Seltzer recently wrote in response to a Washington Post story titled, ‘Staff Finds White House in the Technological Dark Ages‘ and he quoted the salient part: “No Facebook to communicate with supporters. No outside e-mail log-ins. No instant messaging. Hard adjustments for a staff that helped sweep Obama to power through, among other things, relentless online social networking.”

Cynics among us might be thankful that the previous occupants of the White House didn’t know how to use such social networking tools. But, when I read “Obama Team Finds Secure Networks Aren’t Fun” last week, I was outraged. Don’t step in that, Mr. President! It’s straight out of the south end of a northbound bull.

The White House Director of Communications simply needs to set up the crew performing social networking communications chores with two computers. One communicates internally, with other White House staff. The other machine goes out on the wilds of the Internet and deals with Facebook, YouTube, MySpace, Twitter and other social networking sites.  Or perhaps the White House wants to step up to technology from this decade and use virtualization technology to accomplish the same goal.

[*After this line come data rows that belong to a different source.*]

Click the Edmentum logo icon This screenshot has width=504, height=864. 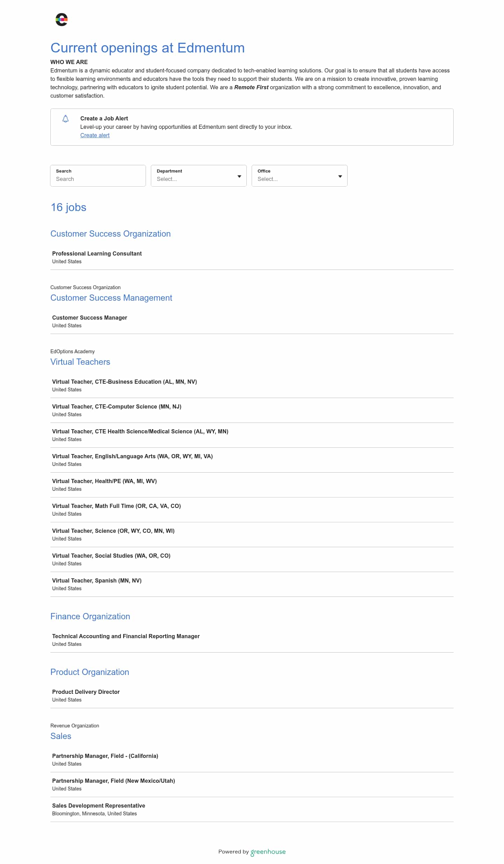(x=62, y=20)
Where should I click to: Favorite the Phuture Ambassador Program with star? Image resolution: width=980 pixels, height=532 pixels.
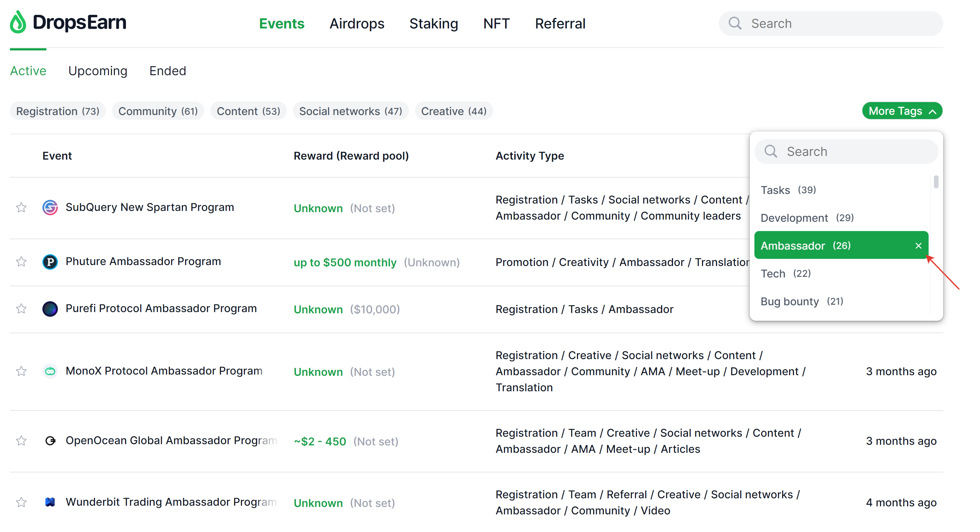coord(21,262)
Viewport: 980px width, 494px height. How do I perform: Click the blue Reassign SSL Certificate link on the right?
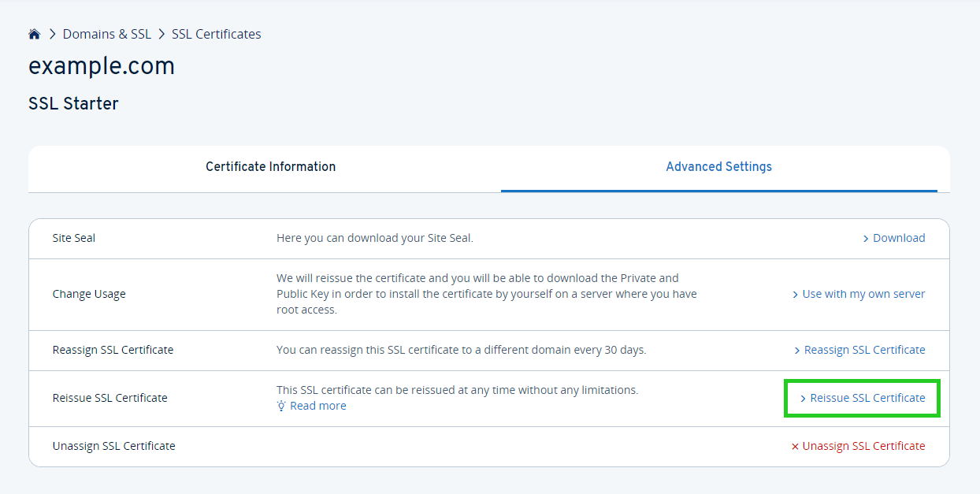[864, 350]
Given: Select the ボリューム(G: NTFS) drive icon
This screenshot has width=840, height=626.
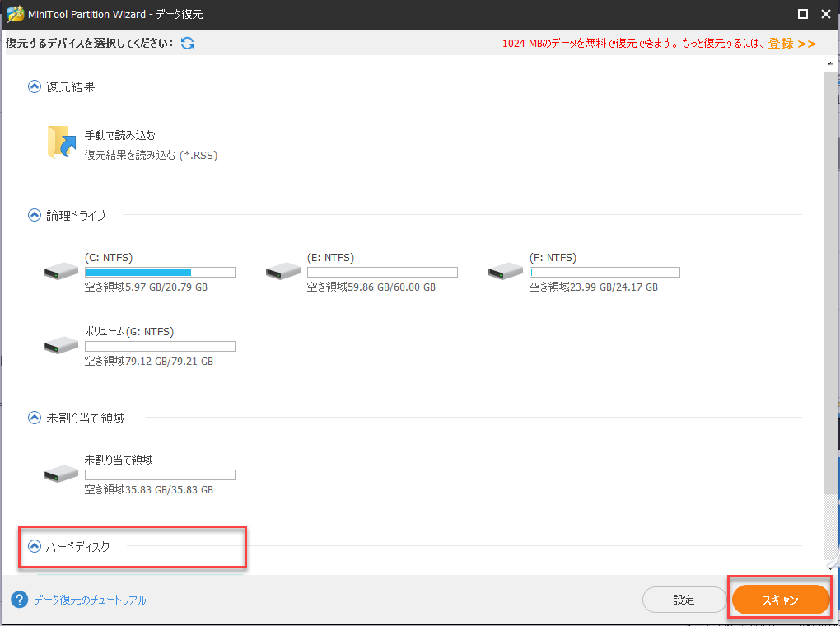Looking at the screenshot, I should click(x=59, y=346).
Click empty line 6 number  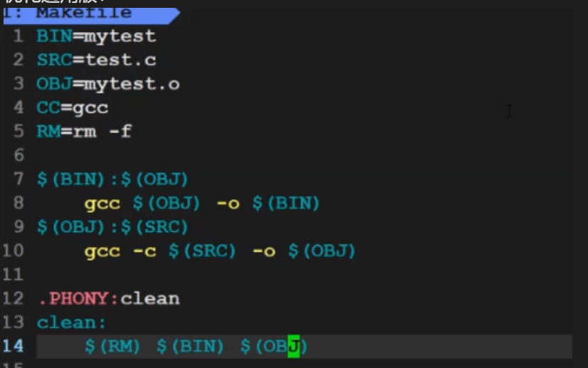19,155
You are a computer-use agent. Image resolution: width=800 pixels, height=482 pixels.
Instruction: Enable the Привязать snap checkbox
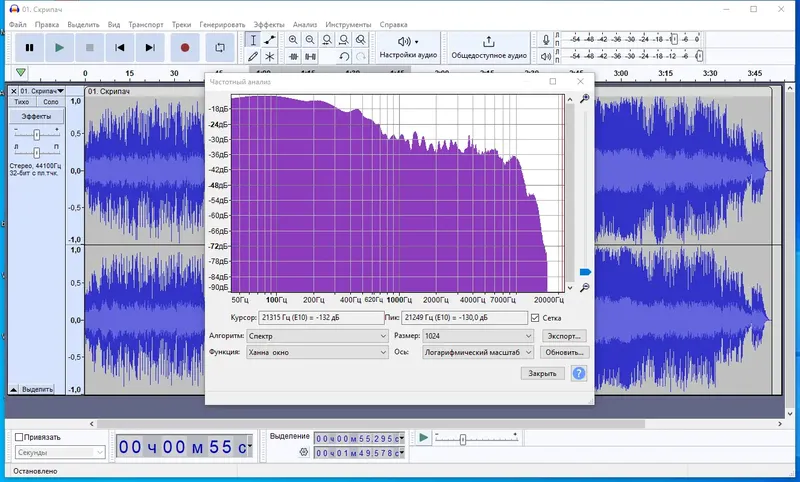click(x=19, y=437)

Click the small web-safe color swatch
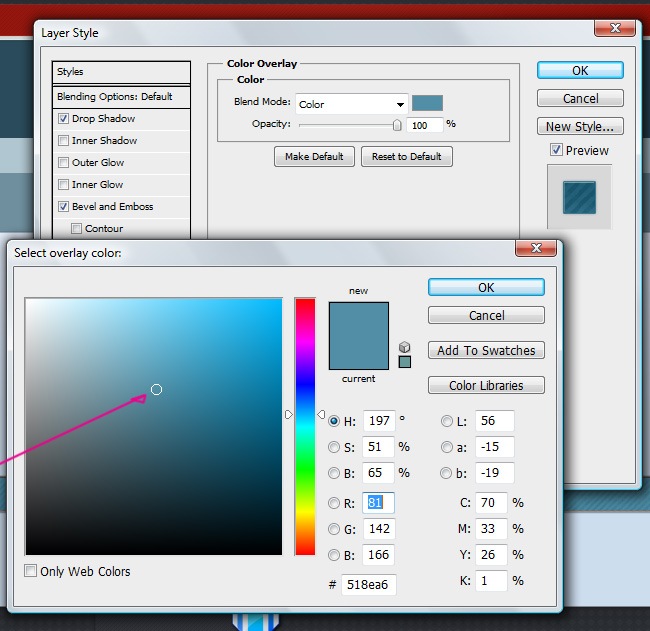pyautogui.click(x=404, y=361)
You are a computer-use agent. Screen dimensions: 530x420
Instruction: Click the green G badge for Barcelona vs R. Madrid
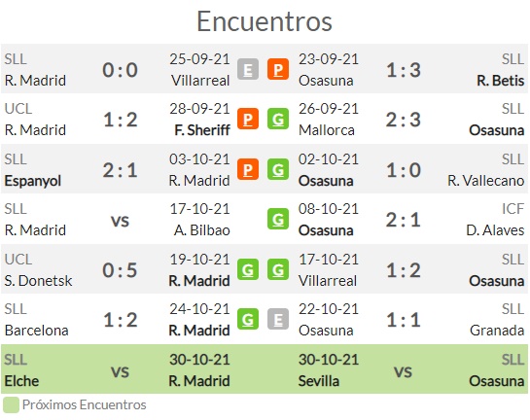pos(248,319)
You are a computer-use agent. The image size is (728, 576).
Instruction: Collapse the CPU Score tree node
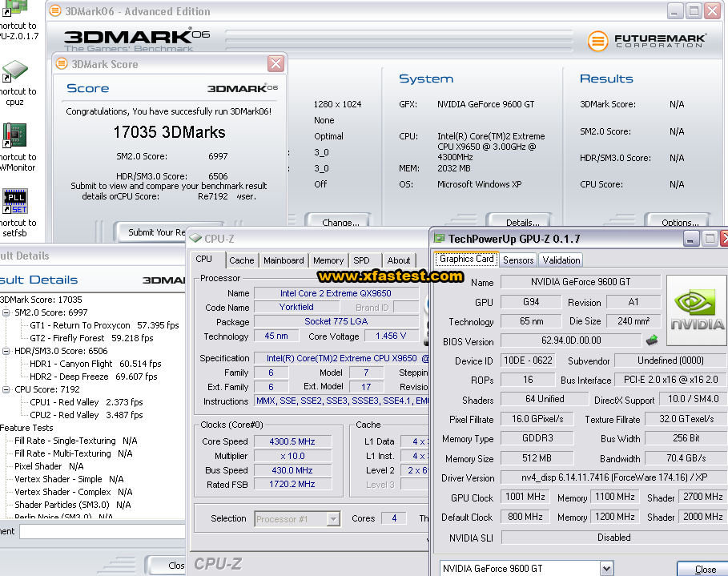[7, 389]
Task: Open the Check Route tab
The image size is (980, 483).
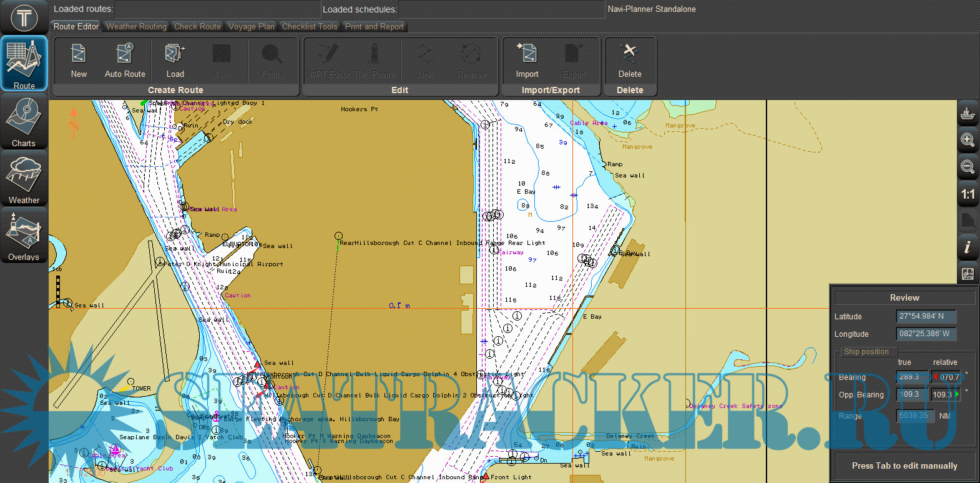Action: coord(197,27)
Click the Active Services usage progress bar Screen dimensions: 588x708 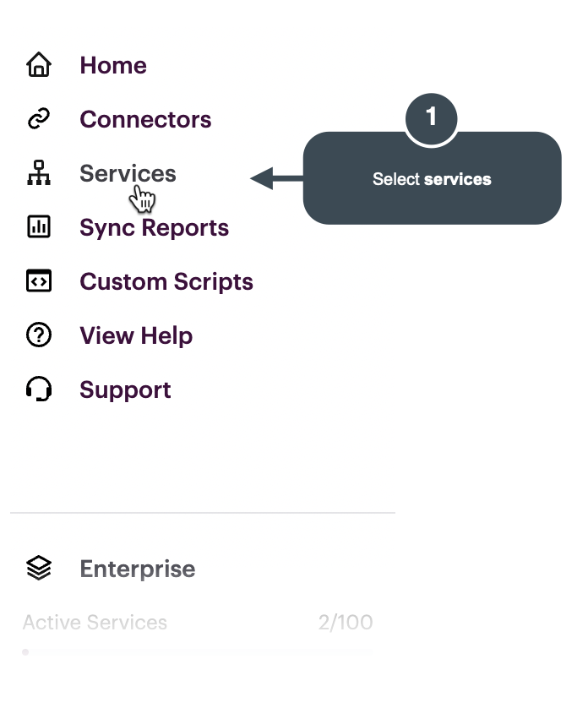pos(198,651)
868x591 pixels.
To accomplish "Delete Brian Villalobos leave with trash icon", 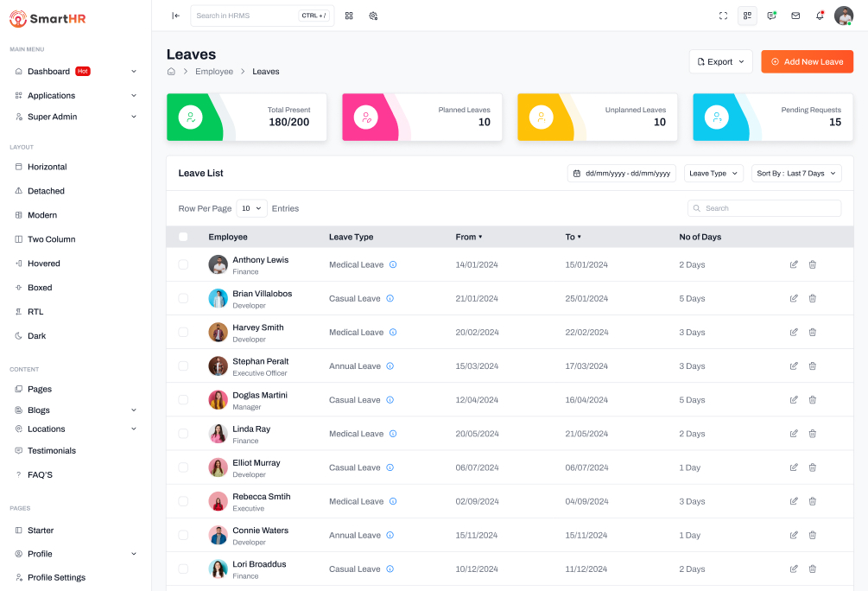I will 812,298.
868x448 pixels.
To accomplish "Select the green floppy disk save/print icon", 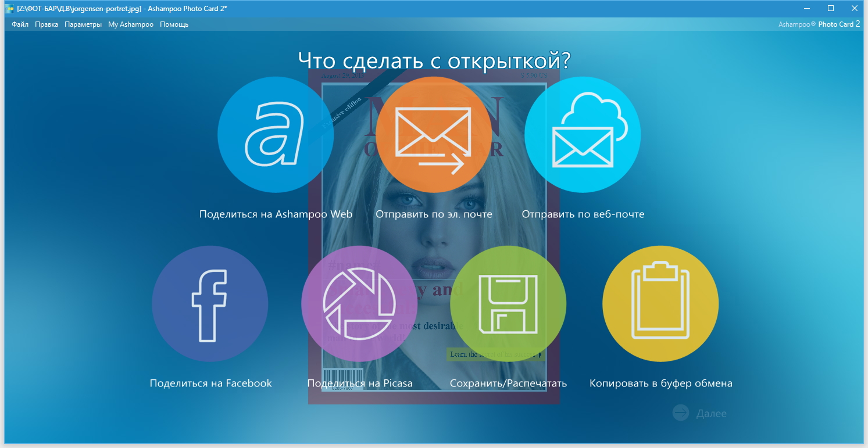I will point(508,303).
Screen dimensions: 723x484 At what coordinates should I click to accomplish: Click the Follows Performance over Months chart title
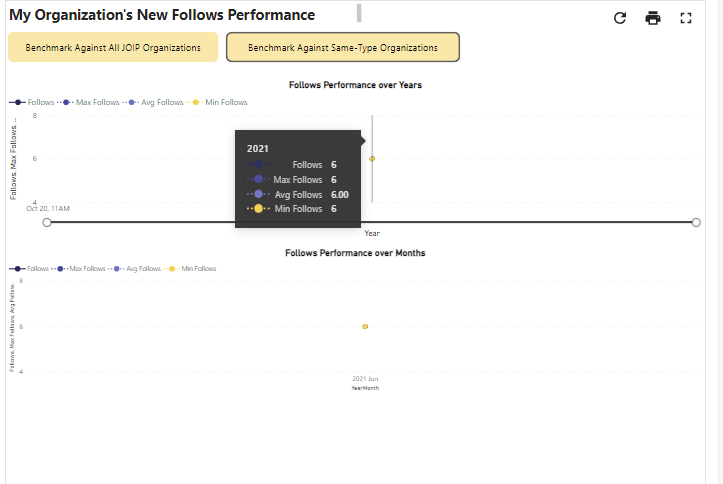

I get cranky when Presidential staff, corporate execs and inexperienced journalists continue to fall for the pathetically lame excuse that the White House can’t deal with social media “for security reasons.” I expected that Larry would see through the nonsense immediately. This is not rocket science. It isn’t even as complicated as making a decent Margarita.

But then Seltzer goes on to justify the restrictions, many of which are completely bogus. Sure, some additional security is required in the White House. There are some strict rules to follow and classified material to protect, so they obviously need a high level of security. But that doesn’t in any way justify denying staff access to resources like social media sites.

Business and social progress doesn’t stop because some overly paranoid security guy says, “It isn’t safe.” Turning off anything that might result in risk — or that you don’t understand — is lazy and disingenuous. The mission, here, is for the security folks to help manage risk, not resist change at every turn.

Perhaps it’s time to put a new security professional in the White House. And, while you’re at it, ask the old one to bring me a Margarita.